“Presence” is an important term because however much these technological environments mediate social interaction, ultimately they are grounded in the physical presence of human beings. The term “trust” plays into her analysis because some of these environments are evidently more reliable than others, which can be determined through the YUTPA of the social situation in question. While the author admits that “trust” is a blurry word, it came up naturally in the particular environments that served as her cases studies, the Galactic Hacker Party and the Seropositive Ball. These events were pioneering in using extensive internationally operating social networks mediated by technology — producing a hybrid of natural and mediated presences. Given the nature of the second event in particular, in which the lives of many sick people were at stake, it was often of vital importance that the communicated information via those networks was trustworthy. The reason to bring up this aspect of Nevejan’s theory is because in The Third Memory the aspect of trust is also at stake in the form of the quest for truth — trust and truth are related, although the first term is commonly used for relations between people, while the second is used for situations and concepts. Both concepts ideally set a standard for accountability and credibility.

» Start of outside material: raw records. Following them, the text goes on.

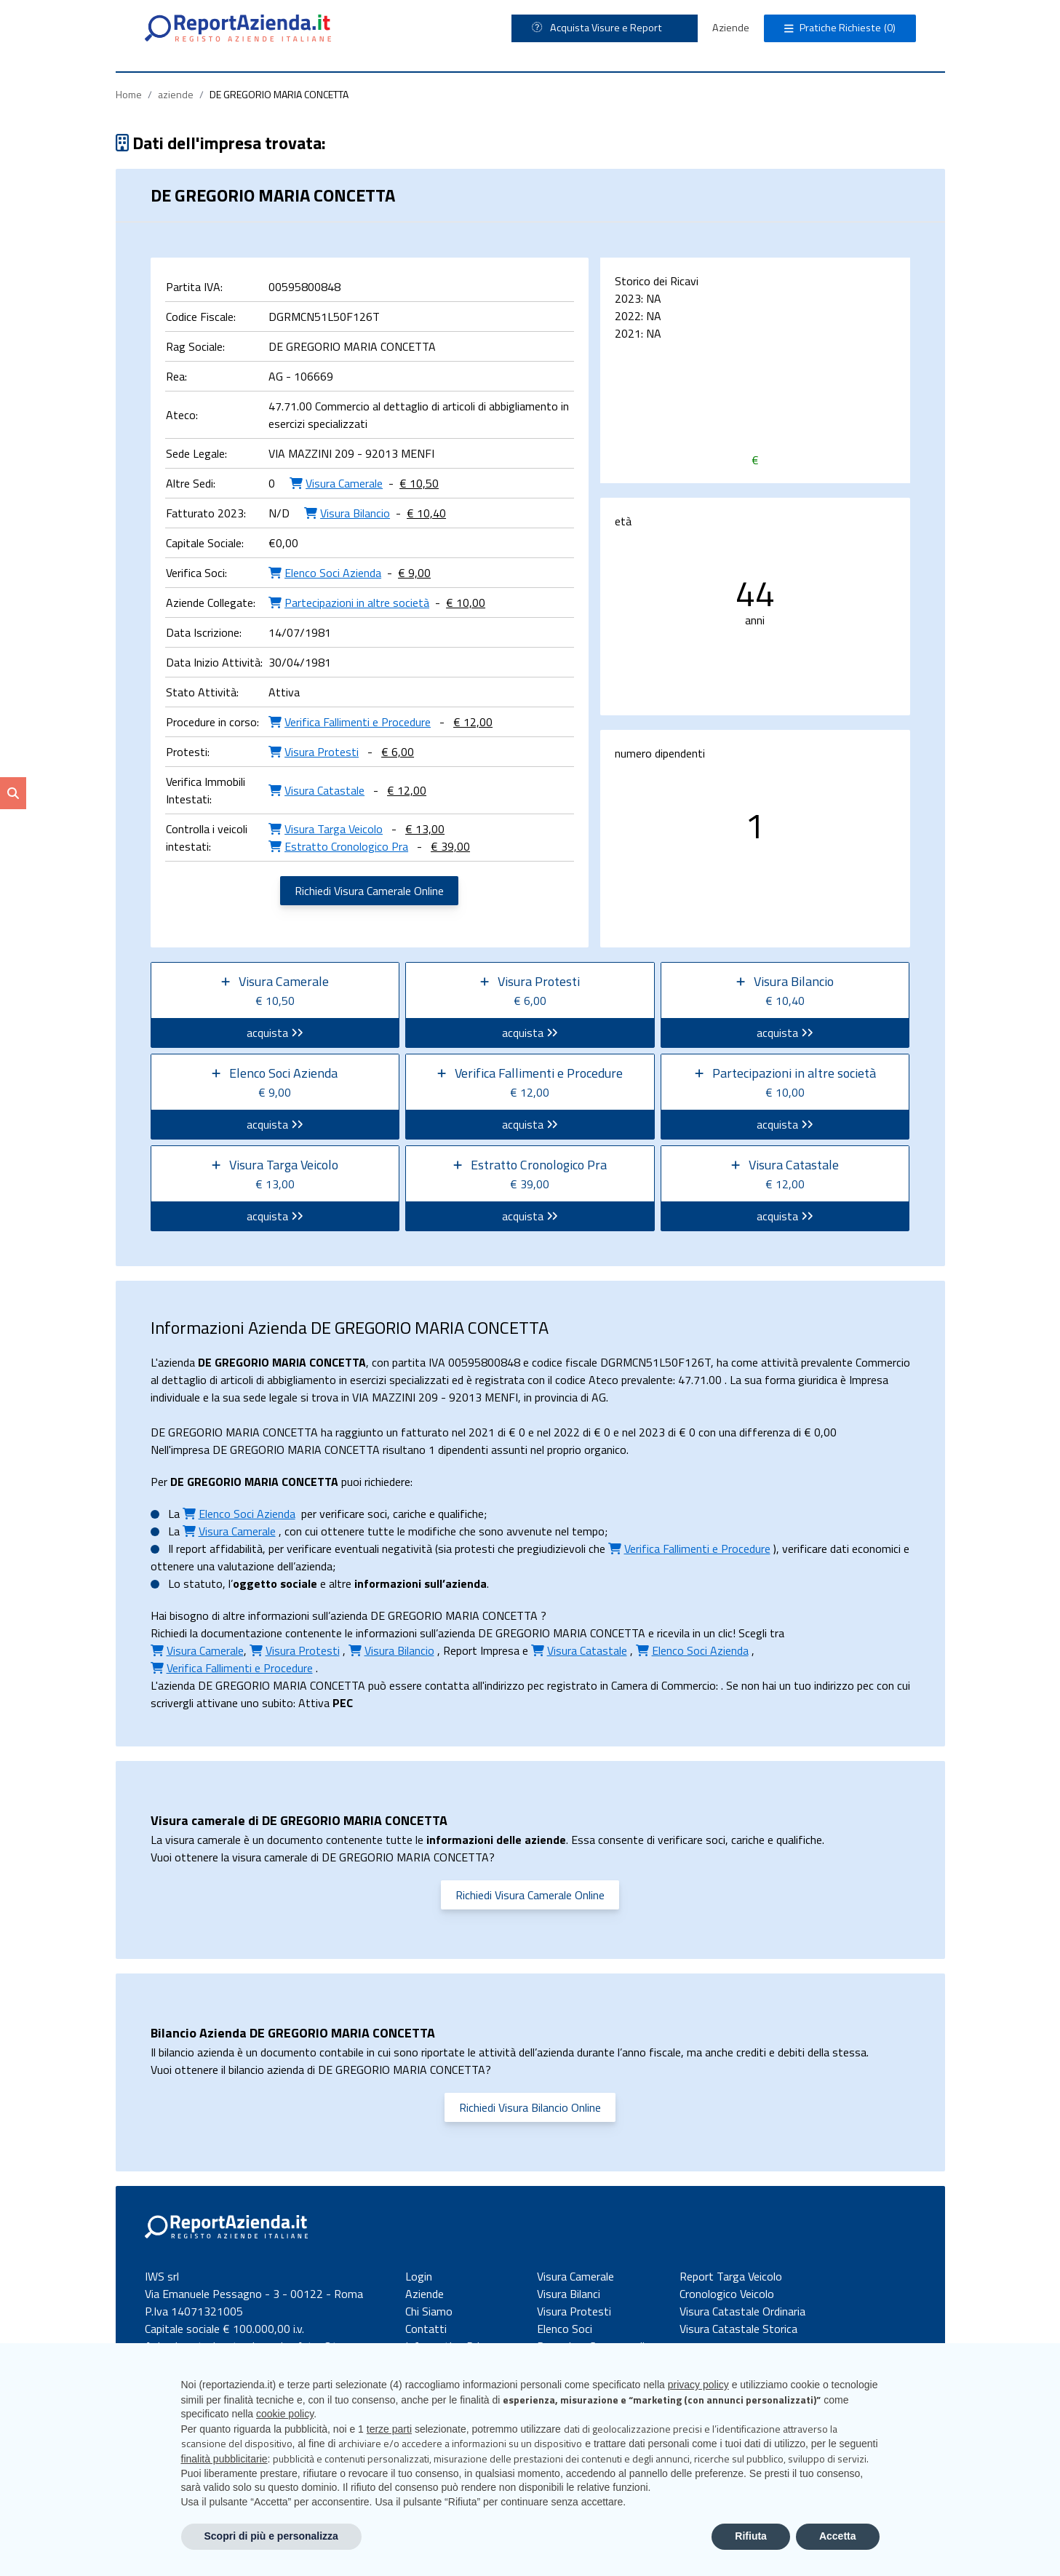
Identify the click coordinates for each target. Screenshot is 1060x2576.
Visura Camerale (575, 2276)
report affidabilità (219, 1548)
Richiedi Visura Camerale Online (369, 890)
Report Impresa (481, 1650)
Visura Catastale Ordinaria (742, 2311)
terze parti (389, 2429)
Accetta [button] (837, 2536)
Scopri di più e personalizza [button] (271, 2536)
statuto (203, 1583)
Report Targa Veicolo (731, 2276)
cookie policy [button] (285, 2414)
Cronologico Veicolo (727, 2293)
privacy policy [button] (698, 2384)
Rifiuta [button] (751, 2536)
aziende (176, 94)
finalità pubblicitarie (224, 2459)
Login (418, 2276)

While the Derridean-minded Huyghe does not uncritically accept the concept of truth (thus he is ultimately not interested in whether or not his crown witness is ‘trustworthy,’ whether he speaks the ‘truth’), nevertheless he admits that truth has a vital role to play in our ever-increasing mediated world where real presence and witnessed presence are hard to tell apart. Far from being paralyzed by this aporia of fact and fiction, however, in Huyghe mobilizes his remake as an artistic strategy to disentangle the whole media complex as such: an endless medial replay with the concept of truth constantly folding upon itself between the different levels of natural, mediated, and witnessed presence.
The Third Memory and other works by Huyghe thereby transcend what Benjamin Buchloh has called the spectacle value: “that condition in which media’s control of everyday life is mimetically internalized and aggressively extended to those visual practices that had previously been defined as either exempt from or oppositional to mass cultural regimes” (Buchloh 2001, p. 163). “Spectacle,” of course, is a term originally conceived by the situationist Guy Debord to describe the way in which society — including the social relations between people — is conditioned by the media, and everything and everyone has become part and parcel of its consequent spectacle: “The whole life of those societies in which modern conditions of production prevail presents itself as an immense accumulation of spectacles. All that was once directly lived has become mere representation” (Debord 1995, p. 12). Recognizing that it is not possible to counteract, or even reverse, media’s influence on art and culture at large — like Debord or Buchloh aspire — Huyghe puts his remake at work to interrogate media’s complex modes of operation and its processes of signification, to the point where the work of art becomes a self-reflexive instrument which operates as media’s critical consciousness.